[Item coordinate data]
# # #
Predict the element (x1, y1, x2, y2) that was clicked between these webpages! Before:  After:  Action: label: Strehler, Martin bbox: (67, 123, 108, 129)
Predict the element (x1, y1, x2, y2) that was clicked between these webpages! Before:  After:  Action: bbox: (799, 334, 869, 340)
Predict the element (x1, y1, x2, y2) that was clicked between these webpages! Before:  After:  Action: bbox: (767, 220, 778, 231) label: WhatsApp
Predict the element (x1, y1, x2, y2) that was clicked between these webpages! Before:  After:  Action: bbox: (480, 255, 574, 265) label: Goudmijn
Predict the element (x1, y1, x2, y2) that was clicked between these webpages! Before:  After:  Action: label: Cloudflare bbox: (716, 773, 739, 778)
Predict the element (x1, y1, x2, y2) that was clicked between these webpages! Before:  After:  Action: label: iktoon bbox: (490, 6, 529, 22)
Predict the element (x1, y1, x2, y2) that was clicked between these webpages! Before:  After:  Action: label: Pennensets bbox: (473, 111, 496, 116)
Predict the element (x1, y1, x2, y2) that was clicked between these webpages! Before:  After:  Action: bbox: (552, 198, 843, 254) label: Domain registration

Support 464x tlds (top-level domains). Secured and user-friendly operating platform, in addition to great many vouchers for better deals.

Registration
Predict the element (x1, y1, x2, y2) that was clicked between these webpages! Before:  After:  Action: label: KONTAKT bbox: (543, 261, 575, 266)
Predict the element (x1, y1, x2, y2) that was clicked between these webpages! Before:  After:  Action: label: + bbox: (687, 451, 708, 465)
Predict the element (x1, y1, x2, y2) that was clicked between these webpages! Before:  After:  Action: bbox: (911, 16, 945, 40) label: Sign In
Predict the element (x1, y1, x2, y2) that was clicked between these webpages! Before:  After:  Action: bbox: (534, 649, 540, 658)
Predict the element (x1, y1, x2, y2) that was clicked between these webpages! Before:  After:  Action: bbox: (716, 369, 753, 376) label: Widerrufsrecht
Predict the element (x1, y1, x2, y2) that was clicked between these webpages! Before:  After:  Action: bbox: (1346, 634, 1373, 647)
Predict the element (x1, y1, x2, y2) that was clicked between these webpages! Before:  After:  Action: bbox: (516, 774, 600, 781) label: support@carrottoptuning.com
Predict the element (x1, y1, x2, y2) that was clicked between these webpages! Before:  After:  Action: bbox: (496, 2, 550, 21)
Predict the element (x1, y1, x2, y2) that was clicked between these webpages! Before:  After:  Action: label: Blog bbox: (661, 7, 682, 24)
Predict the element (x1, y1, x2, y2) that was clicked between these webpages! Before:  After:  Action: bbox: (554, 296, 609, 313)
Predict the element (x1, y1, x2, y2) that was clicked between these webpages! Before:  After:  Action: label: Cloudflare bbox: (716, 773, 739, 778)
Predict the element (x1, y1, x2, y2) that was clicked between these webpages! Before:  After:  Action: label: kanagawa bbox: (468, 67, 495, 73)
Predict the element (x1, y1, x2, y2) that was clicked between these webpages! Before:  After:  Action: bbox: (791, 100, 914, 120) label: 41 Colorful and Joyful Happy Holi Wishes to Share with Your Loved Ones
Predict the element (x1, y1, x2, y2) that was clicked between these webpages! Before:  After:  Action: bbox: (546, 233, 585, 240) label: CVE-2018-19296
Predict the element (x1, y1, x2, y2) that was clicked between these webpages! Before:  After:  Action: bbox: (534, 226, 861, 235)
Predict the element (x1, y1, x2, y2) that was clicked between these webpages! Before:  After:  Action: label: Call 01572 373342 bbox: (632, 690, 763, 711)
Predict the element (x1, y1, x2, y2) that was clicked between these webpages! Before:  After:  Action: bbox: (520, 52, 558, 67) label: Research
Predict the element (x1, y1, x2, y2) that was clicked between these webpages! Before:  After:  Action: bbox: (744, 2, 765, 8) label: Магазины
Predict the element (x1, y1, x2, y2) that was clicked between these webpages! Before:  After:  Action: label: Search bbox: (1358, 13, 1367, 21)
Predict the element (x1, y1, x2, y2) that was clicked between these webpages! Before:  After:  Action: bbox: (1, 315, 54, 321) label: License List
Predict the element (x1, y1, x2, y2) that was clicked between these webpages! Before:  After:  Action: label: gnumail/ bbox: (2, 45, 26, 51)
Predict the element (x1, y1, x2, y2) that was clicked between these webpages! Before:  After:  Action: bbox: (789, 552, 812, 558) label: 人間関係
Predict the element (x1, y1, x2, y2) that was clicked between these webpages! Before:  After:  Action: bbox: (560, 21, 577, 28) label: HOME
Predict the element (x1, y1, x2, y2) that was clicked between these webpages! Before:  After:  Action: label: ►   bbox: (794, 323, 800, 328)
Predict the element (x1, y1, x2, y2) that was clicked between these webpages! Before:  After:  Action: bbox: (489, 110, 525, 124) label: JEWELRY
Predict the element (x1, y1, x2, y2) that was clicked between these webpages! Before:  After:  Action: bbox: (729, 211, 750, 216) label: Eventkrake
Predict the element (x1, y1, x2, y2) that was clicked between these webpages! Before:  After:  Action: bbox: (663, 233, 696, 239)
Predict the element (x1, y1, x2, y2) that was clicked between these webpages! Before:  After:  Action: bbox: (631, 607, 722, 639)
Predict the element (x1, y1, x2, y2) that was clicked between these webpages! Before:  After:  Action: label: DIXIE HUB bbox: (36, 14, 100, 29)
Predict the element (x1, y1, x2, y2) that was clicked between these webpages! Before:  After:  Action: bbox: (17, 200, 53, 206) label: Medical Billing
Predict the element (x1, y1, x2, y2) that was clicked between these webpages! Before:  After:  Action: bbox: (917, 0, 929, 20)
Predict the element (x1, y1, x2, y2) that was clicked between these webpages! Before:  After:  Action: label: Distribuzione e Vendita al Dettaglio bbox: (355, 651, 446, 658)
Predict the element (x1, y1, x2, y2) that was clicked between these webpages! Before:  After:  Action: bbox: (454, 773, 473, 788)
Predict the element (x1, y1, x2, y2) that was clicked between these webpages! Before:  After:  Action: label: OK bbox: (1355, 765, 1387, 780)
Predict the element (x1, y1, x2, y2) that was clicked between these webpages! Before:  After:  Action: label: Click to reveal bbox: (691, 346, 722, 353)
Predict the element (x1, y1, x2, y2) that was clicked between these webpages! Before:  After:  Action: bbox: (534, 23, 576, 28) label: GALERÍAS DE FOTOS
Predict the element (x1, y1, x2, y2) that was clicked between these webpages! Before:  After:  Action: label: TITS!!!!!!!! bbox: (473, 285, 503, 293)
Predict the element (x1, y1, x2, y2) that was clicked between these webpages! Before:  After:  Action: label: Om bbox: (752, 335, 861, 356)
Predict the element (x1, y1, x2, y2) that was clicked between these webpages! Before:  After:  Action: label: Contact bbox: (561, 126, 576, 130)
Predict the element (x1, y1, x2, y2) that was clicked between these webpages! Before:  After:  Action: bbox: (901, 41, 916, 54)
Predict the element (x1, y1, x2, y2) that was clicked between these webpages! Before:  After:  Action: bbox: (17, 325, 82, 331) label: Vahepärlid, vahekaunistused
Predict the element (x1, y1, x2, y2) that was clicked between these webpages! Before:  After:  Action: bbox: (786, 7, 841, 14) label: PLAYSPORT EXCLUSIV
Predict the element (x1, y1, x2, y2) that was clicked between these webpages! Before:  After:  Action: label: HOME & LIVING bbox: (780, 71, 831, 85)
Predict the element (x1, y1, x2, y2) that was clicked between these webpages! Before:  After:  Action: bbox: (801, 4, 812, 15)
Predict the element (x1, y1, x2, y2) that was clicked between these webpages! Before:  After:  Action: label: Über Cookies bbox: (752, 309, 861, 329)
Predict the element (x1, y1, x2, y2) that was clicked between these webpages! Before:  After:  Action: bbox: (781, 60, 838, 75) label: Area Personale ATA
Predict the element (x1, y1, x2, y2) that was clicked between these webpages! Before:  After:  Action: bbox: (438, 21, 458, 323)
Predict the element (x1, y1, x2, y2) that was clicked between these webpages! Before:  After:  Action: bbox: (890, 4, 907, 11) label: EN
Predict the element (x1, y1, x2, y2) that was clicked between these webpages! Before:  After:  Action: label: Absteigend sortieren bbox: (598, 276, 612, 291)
# # #
Give everything in the material above from the line containing "label: License List" down to the line containing "14, 100, 29)", both included, as a Markdown table with the columns No. and Line, numbering each line and leaving out blank lines.

| No. | Line |
|---|---|
| 1 | Predict the element (x1, y1, x2, y2) that was clicked between these webpages! Before:  After:  Action: bbox: (1, 315, 54, 321) label: License List |
| 2 | Predict the element (x1, y1, x2, y2) that was clicked between these webpages! Before:  After:  Action: label: gnumail/ bbox: (2, 45, 26, 51) |
| 3 | Predict the element (x1, y1, x2, y2) that was clicked between these webpages! Before:  After:  Action: bbox: (789, 552, 812, 558) label: 人間関係 |
| 4 | Predict the element (x1, y1, x2, y2) that was clicked between these webpages! Before:  After:  Action: bbox: (560, 21, 577, 28) label: HOME |
| 5 | Predict the element (x1, y1, x2, y2) that was clicked between these webpages! Before:  After:  Action: label: ►   bbox: (794, 323, 800, 328) |
| 6 | Predict the element (x1, y1, x2, y2) that was clicked between these webpages! Before:  After:  Action: bbox: (489, 110, 525, 124) label: JEWELRY |
| 7 | Predict the element (x1, y1, x2, y2) that was clicked between these webpages! Before:  After:  Action: bbox: (729, 211, 750, 216) label: Eventkrake |
| 8 | Predict the element (x1, y1, x2, y2) that was clicked between these webpages! Before:  After:  Action: bbox: (663, 233, 696, 239) |
| 9 | Predict the element (x1, y1, x2, y2) that was clicked between these webpages! Before:  After:  Action: bbox: (631, 607, 722, 639) |
| 10 | Predict the element (x1, y1, x2, y2) that was clicked between these webpages! Before:  After:  Action: label: DIXIE HUB bbox: (36, 14, 100, 29) |